Implementation roadmap

Since the research is in the early stages, this is not very fleshed out yet (therefore no expected dates), but this is the current thinking.

  1. Formal semantics for EVM, with reference implementation.
  2. Introduction of “Versionless EVM” via Account versioning, together with unobservable gas change (UNGAS), most probably dependent on Project “Gas repricing vs backwards compatibility”.
  3. Potentially changing state tree from hexary to binary.
  4. Potentially introducing merkle tree hashing of the contract byte codes.
  5. Repricing of operations influencing the size of the block witness.

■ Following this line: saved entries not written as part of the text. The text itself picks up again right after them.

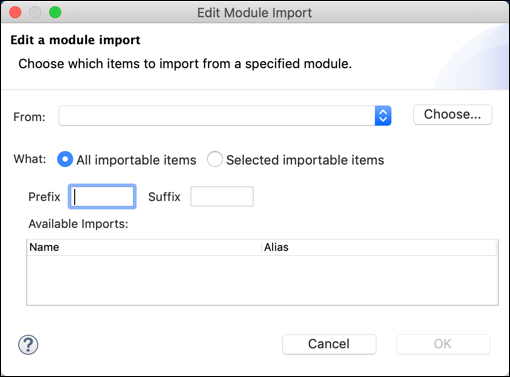The image size is (510, 377).
Task: Click the What: label text
Action: [x=30, y=159]
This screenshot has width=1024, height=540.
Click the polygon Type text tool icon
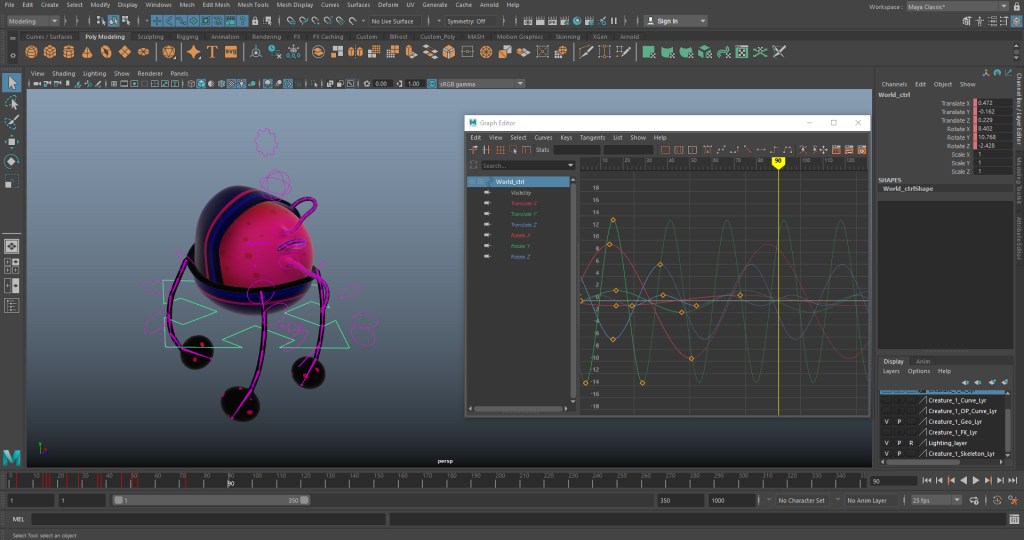(x=213, y=52)
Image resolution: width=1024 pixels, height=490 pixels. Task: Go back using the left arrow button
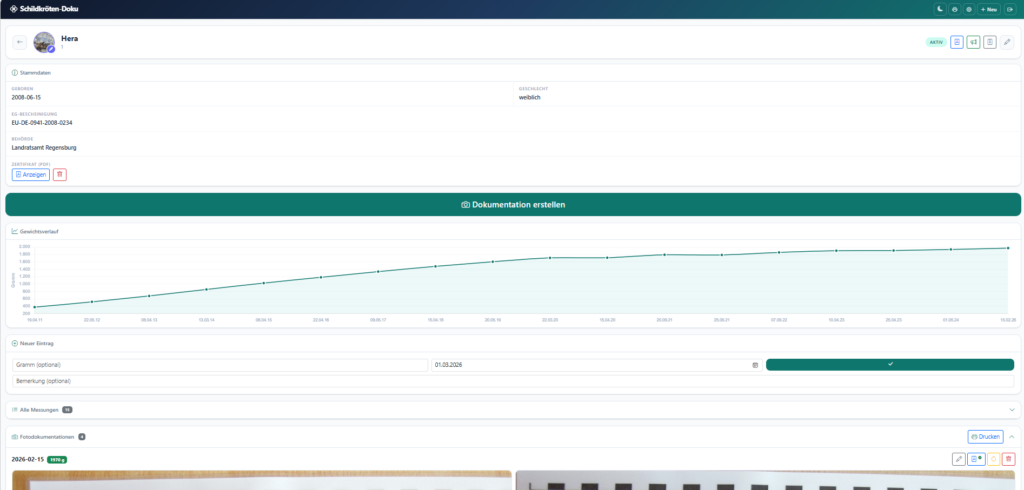pos(20,42)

Gas repricing vs backwards compatibility

The aim of this project is to achieve less painful (or ideally painless) repricing of opcodes. We expect these repricings to be necessary to keep the gas costs balanced, as well as for the implementation of the State Ethereum project. This project only has a research roadmap at the moment, and the dates are very uncertain. It also has a few branches (alternative proposals), covering either the main mechanism with which backwards-compatible repricing is achieved, or some secondary issues. Currently, there are 2 alternative proposals for the main mechanism:

Legacy repricing

https://ep.corepaper.org/compatibility/legacy-repricing/. The main idea is to introduce account versioning, but with the goal of only ever having two versions, “legacy” and “forward compatible”. Legacy version experiences no repricing, but its usage gets disentivised economically, but making it progressively more expensive than the forward compatible version. In the forwards compatible version, the main innovation is making the gas unobservable from the smart contracts (codename UNGAS). It is currently believed that this can be achieved by making 3 changes to the semantics of opcodes. Since the gas is now unobservable, any repricing does not affect the logic of the contracts’ execution, only the total required gas (which can be easily changed when creating a transaction). In order to economically disentivise the usage of the legacy version, repricings are performed not by increasing the gas expenditure of select operations, but rather by proportionally decreasing the gas expenditure for all the rest of the operations. It is believed that it will be difficult for miners to distinguish between transactions only containing legacy code, forward compatible code, or the mixture, so they won’t be able to apply different gas prices accordingly, and the legacy code will become largely more expensive to execute. When decreasing the gas expenditure of some operations, we will face the fact that some of them are already quite small (3 gas, for example). There are currently two proposed ways of dealing with this:

  1. Changing the semantics of entering a call frame, CALL, CREATE (and similar) instructions to scale the remaining gas up and down by a certain factor
  2. Particle gas cost, introducing the units of “milligas”, or even perhaps “microgas”: https://eips.ethereum.org/EIPS/eip-2045

Decoupling the two functions of gas

Gas is split into two components - one for metering, another for restricting recursion and callbacks.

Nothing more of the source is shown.